*Given records*.

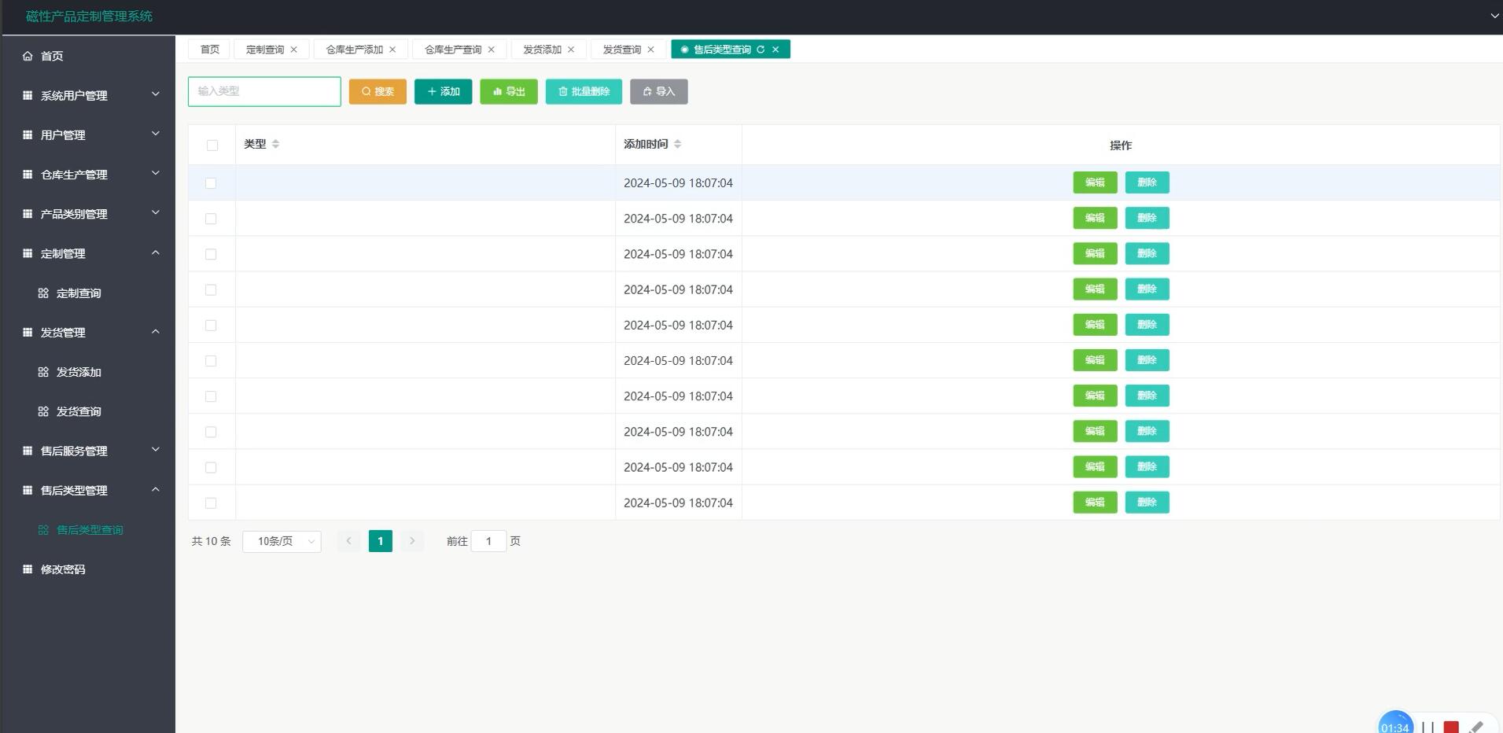Select the last row's checkbox

[x=211, y=503]
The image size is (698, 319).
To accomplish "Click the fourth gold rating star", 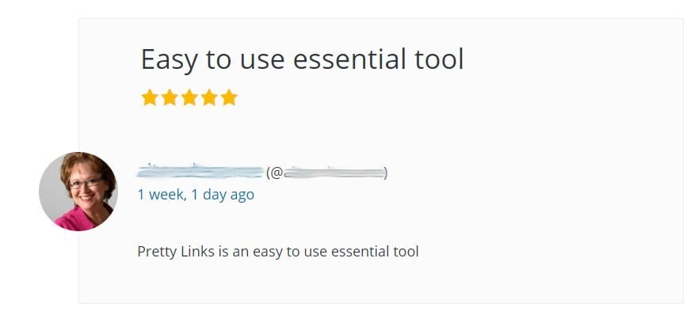I will coord(209,97).
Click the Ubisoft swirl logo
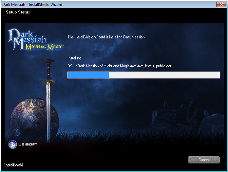The width and height of the screenshot is (228, 172). click(12, 144)
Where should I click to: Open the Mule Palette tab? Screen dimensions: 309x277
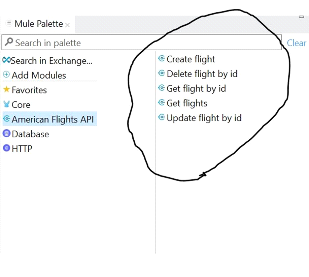click(39, 24)
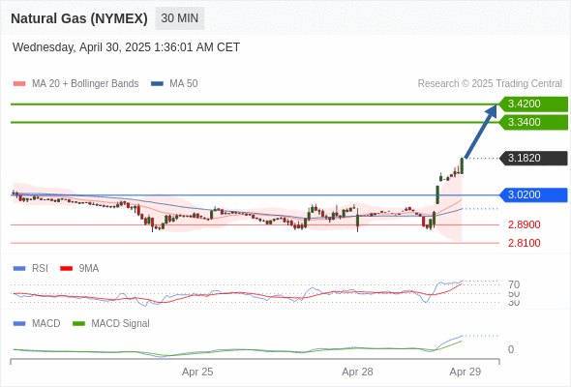
Task: Click the Natural Gas (NYMEX) title
Action: (79, 18)
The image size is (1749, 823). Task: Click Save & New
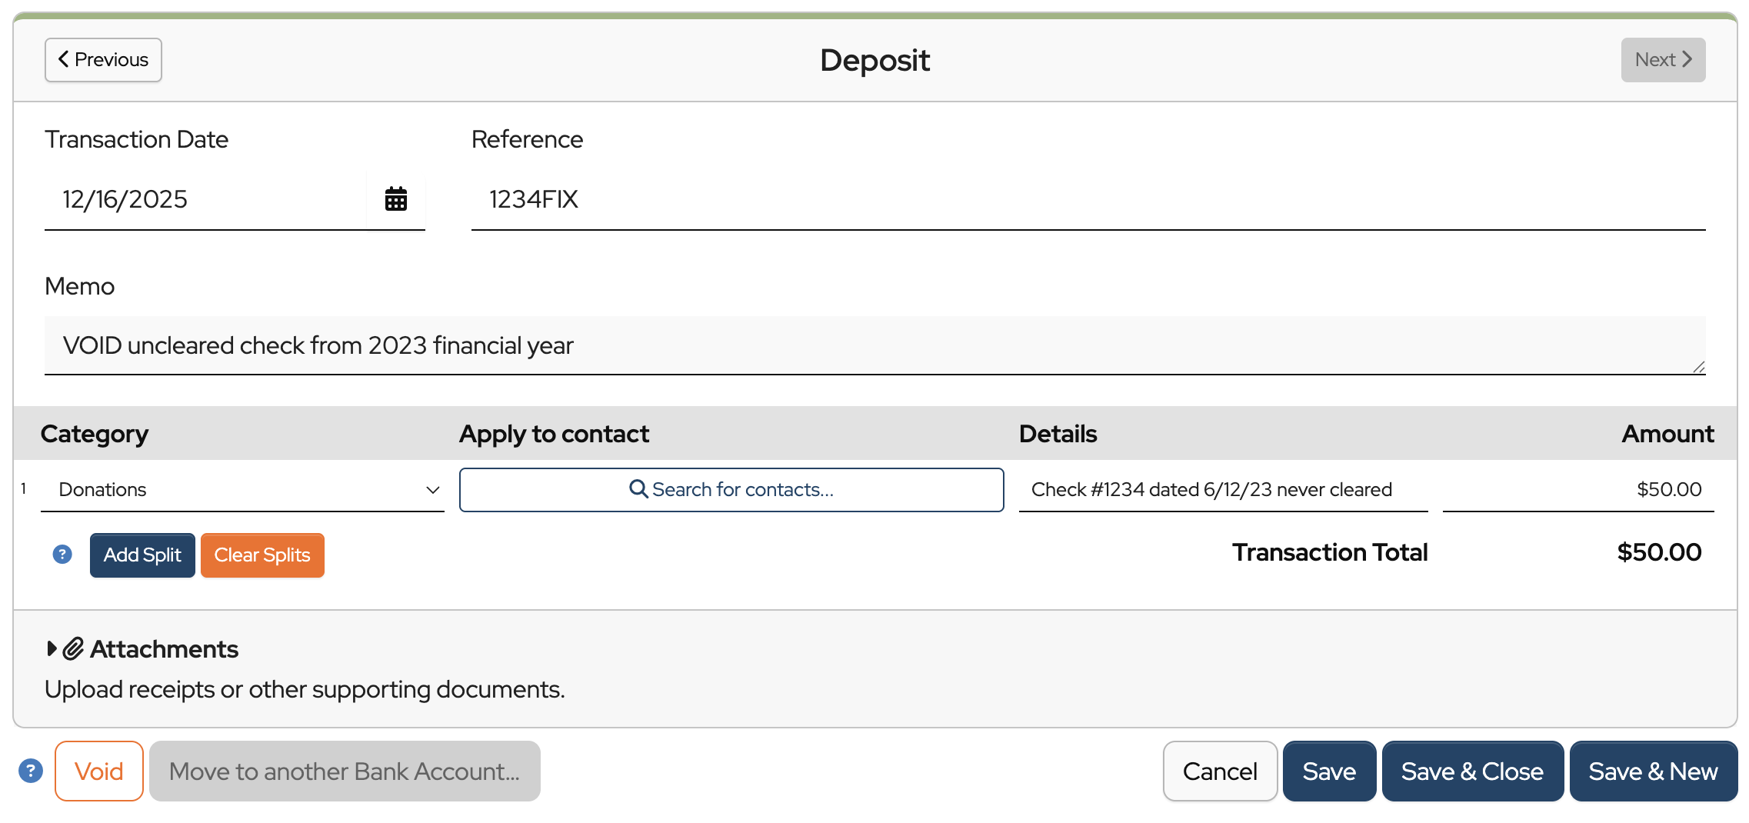coord(1653,771)
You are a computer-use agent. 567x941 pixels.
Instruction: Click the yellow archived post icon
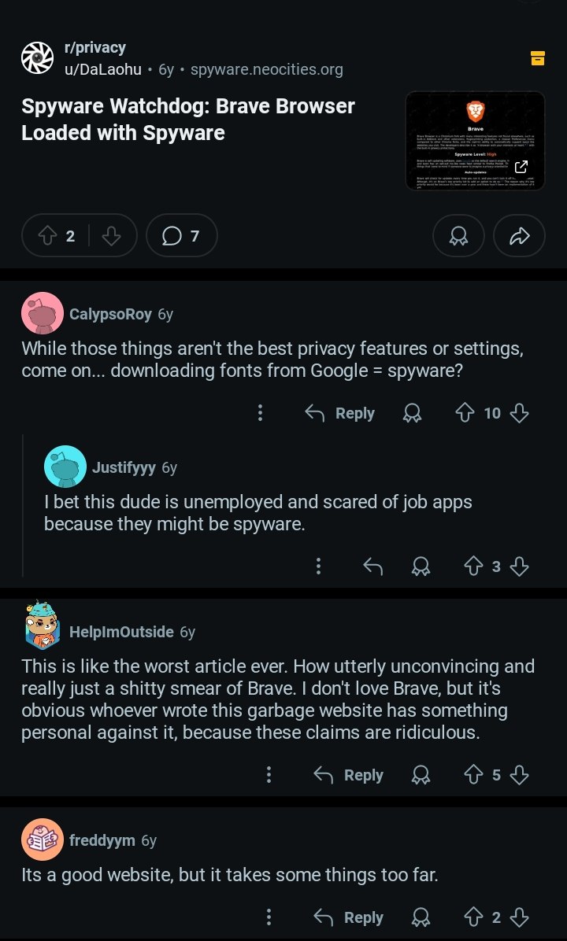coord(538,57)
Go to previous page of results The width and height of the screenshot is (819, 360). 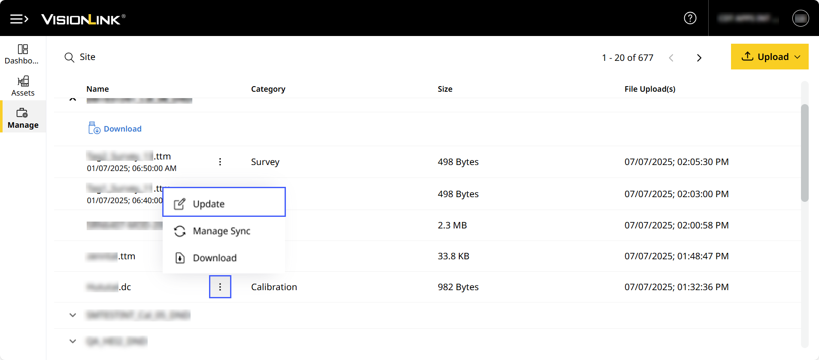pos(671,58)
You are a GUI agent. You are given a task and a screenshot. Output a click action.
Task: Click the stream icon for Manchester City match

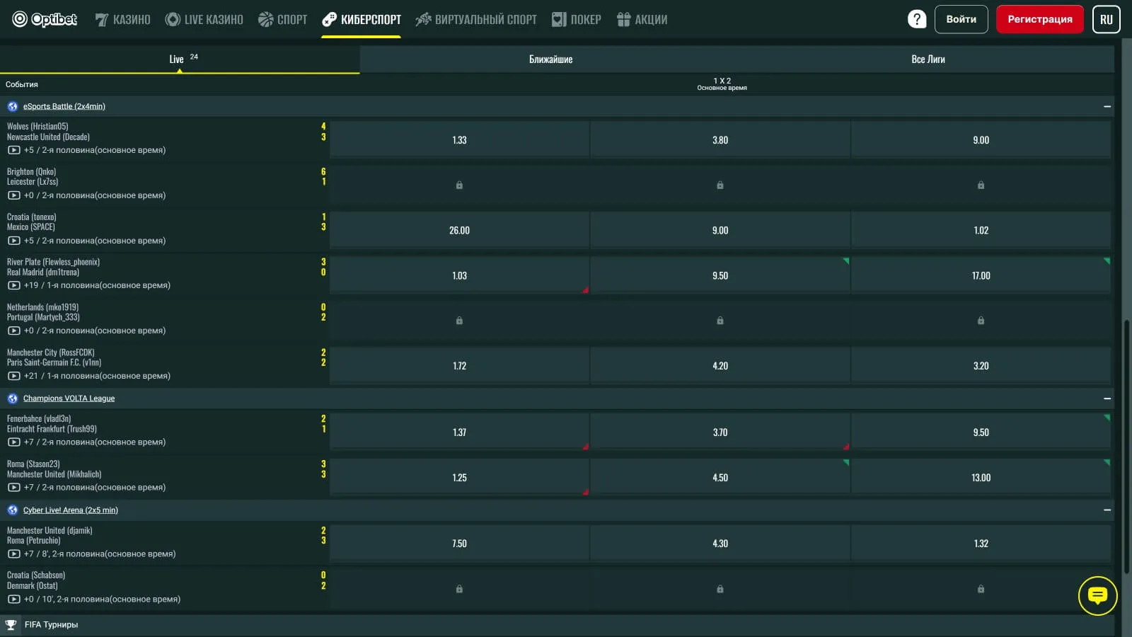[x=13, y=376]
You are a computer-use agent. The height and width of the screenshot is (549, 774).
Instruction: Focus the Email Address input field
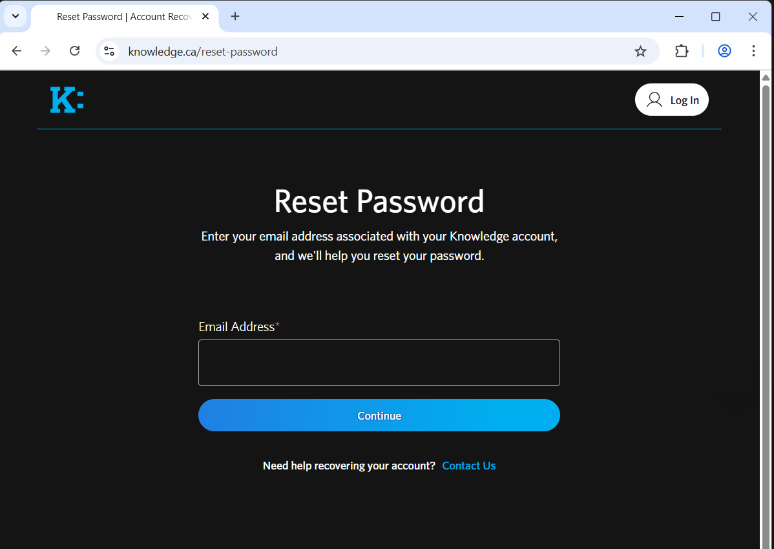click(379, 363)
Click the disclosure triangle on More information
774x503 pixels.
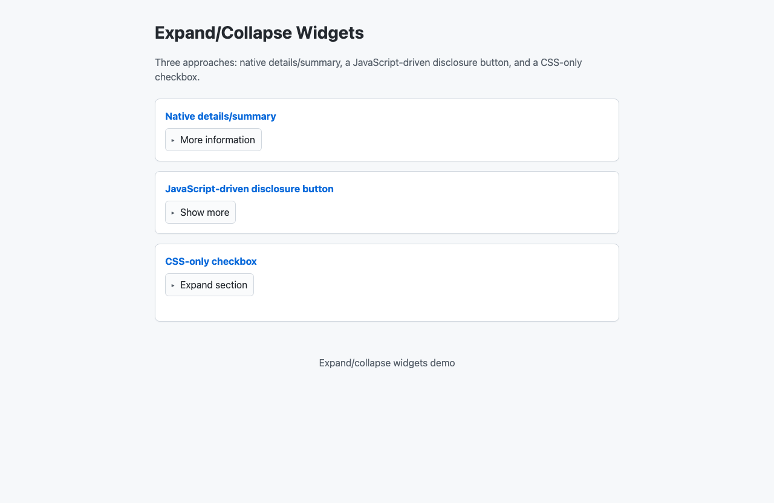[173, 140]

*Exercise objective*.
In the listing above, find every line with the word "agent" and copy it.

*Task result*.
You are a computer-use agent. 567x941 pixels.
You are a GUI agent. You are given a task and a screenshot. Output a click action.
You are a computer-use agent. The height and width of the screenshot is (549, 774).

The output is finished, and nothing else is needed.